# Assigned task:
Search the data for the string "will" and extract every line where it appears.

BEGIN Supplied data

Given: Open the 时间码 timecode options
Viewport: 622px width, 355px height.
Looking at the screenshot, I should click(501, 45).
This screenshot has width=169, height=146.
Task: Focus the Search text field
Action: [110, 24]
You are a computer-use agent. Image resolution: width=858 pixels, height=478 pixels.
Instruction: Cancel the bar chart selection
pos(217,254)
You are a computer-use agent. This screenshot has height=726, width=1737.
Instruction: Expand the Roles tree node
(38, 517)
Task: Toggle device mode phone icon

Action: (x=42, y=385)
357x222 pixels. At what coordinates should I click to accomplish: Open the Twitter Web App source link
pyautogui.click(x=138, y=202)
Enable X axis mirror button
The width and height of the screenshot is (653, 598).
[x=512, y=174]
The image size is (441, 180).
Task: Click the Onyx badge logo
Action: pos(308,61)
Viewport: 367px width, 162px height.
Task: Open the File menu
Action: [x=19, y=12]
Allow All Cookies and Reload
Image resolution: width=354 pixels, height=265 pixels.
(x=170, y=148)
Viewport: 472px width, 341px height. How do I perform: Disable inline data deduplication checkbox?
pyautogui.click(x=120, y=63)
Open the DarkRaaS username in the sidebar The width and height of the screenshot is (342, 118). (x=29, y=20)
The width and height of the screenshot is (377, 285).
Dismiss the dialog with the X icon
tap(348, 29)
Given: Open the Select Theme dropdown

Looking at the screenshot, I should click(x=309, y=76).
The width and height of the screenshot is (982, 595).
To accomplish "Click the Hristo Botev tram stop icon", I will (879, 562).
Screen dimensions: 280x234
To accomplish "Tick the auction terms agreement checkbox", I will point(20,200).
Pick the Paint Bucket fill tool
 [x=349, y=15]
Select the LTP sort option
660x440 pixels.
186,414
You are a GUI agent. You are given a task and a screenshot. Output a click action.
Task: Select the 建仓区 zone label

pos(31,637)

END Supplied data

# Answer to the exercise:
To accomplish "Click the Hristo Botev tram stop icon", I will (879, 562).
To accomplish "Tick the auction terms agreement checkbox", I will point(20,200).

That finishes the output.